The answer to that question is yes, because banks also have legacy customers.
That is why half the banks costs are wrapped up in legacy, as customers want branches to stay, to keep using cheque books, to have access to tellers and more. This is why banks never close down old things, but just add new to the old. It is because they cannot get rid of the old because the legacy customers want to keep them. That is also where incumbent banks have the advantage, in that they have customers. Many have millions of customers, and customers are unlikely to change easily.
For example, Metro Bank are gaining account openings at the rate of around 15,000 a month through 40 branches but how many are switching their main account to Metro Bank? Getting numbers in this area is difficult, but the Payments Council published figures in January that show who is using the account switching service, and the winner by far is Santander.
The winners and the losers
Low volume participants (C Hoare & Co, Virgin Money, Cumberland Building Society, Reliance Bank and Tesco Bank)
Bank of Scotland
Bank of Ireland (UK) - includes Post Office
AIB Group (UK) p.l.c - inlcudes First Trust Bank and Allied Irish Bank
Clydesdale Bank - includes Yorkshire Bank
HSBC - includes First Direct and Marks & Spencer
Co-operative Bank - includes Smile
Source: paymentscouncil.org.uk. The figures only include the customers who used the switching guarantee service.

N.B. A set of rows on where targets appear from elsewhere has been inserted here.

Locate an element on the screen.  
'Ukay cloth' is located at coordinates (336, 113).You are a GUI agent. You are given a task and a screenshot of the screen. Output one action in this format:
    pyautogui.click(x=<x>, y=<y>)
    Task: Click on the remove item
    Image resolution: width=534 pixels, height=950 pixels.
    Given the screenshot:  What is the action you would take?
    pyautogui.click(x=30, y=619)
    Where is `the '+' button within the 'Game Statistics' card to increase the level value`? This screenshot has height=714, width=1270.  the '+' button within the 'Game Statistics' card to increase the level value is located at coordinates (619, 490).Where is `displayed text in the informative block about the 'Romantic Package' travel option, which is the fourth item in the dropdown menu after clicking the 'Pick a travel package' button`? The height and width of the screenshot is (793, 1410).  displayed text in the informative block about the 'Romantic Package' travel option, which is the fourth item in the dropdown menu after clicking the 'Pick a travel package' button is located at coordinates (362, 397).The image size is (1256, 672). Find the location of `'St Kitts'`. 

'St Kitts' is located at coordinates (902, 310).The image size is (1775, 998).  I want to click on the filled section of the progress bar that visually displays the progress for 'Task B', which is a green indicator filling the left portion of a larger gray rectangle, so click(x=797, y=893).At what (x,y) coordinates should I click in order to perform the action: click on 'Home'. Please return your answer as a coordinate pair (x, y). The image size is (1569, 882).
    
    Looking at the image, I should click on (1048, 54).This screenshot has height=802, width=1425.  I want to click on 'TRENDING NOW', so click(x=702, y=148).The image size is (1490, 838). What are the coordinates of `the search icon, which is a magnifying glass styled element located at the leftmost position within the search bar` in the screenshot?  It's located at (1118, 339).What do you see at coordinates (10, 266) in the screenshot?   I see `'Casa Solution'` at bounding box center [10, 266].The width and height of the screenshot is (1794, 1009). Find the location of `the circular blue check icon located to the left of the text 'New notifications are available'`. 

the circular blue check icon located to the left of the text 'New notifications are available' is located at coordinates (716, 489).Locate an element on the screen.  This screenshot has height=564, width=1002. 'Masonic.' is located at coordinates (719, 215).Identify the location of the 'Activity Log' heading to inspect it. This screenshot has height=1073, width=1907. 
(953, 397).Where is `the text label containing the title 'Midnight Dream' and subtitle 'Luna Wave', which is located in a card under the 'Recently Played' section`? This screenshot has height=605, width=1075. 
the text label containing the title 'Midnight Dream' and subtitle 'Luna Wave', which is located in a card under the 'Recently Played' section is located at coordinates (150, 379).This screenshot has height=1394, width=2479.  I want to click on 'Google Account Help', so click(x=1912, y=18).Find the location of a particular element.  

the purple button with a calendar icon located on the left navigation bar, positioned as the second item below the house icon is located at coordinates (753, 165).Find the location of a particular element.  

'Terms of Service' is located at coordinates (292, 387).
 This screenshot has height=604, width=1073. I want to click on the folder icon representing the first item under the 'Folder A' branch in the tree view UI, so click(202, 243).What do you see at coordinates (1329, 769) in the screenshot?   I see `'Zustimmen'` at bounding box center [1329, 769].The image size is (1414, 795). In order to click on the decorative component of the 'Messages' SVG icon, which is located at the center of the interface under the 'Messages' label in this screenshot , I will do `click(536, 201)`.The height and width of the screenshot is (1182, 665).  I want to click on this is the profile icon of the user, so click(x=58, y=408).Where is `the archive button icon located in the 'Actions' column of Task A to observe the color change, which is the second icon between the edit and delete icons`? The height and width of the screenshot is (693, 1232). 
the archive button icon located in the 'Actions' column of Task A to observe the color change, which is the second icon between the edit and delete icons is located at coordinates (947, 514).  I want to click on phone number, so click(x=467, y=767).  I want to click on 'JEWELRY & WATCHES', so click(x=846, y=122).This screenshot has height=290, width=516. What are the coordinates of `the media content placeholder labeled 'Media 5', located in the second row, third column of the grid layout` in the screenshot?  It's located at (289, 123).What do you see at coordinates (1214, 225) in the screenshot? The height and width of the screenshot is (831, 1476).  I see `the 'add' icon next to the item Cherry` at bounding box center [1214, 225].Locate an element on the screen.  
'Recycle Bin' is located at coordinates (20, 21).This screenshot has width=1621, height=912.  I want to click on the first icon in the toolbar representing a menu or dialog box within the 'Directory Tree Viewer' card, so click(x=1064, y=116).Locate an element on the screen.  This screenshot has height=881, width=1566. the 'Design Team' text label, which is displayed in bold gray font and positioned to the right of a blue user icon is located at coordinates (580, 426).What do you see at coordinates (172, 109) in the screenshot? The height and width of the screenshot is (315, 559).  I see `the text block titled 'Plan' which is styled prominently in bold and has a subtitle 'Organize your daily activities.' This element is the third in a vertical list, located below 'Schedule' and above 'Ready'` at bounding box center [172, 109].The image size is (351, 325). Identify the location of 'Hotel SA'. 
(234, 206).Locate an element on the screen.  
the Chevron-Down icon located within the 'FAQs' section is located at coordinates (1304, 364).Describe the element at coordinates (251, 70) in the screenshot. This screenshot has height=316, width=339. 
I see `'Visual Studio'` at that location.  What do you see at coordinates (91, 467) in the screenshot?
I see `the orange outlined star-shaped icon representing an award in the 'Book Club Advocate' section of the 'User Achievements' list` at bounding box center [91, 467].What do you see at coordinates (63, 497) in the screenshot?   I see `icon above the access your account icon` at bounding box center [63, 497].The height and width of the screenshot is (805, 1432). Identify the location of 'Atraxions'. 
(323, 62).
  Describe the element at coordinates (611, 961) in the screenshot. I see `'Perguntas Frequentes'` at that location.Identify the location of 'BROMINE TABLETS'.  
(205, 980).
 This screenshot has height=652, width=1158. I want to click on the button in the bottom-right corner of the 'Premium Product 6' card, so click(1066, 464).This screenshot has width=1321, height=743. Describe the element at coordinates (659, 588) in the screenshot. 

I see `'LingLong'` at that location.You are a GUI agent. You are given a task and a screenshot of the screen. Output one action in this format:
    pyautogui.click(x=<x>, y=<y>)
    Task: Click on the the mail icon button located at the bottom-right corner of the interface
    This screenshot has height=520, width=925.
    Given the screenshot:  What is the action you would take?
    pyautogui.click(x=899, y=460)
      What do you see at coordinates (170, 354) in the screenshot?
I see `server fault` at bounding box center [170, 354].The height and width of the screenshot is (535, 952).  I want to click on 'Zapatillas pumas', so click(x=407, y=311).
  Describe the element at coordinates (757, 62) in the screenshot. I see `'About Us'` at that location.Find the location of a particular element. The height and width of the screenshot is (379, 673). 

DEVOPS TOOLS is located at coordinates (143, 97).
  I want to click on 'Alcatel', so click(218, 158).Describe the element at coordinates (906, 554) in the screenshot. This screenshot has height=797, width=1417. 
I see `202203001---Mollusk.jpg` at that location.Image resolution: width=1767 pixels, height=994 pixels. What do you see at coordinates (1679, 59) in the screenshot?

Why is Santander doing so well? By buying customers. Their 123 account is loss leader, but it is proving very effective in gaining short-term market share.
So how are the new banks going to compete? Offering a loss leader product to get the rate switchers to switch? Or hoping that being the new, cool, sexy kid on the block will make things happen.
I can tell you now that the latter will fail, and customer acquisition and change is the biggest challenge for any new start-up. It’s why mBank often said that their challenge was getting 4.3 million customer to follow them in their path to digitise, getting them off the old bank platforms and onto the new. They point out that the fresh kid start-ups are minnows by comparison. As a digital only play in Germany, Fidor Bank has gained less than 100,000 customers; Che Banca in Italy, backed by a bigger bank (Mediobanca), has gained just half a million even with distribution through bank branches.
So the core question is: can the new banks sustain themselves when they are going to face years of losses as they build their new bank and have to attract customers?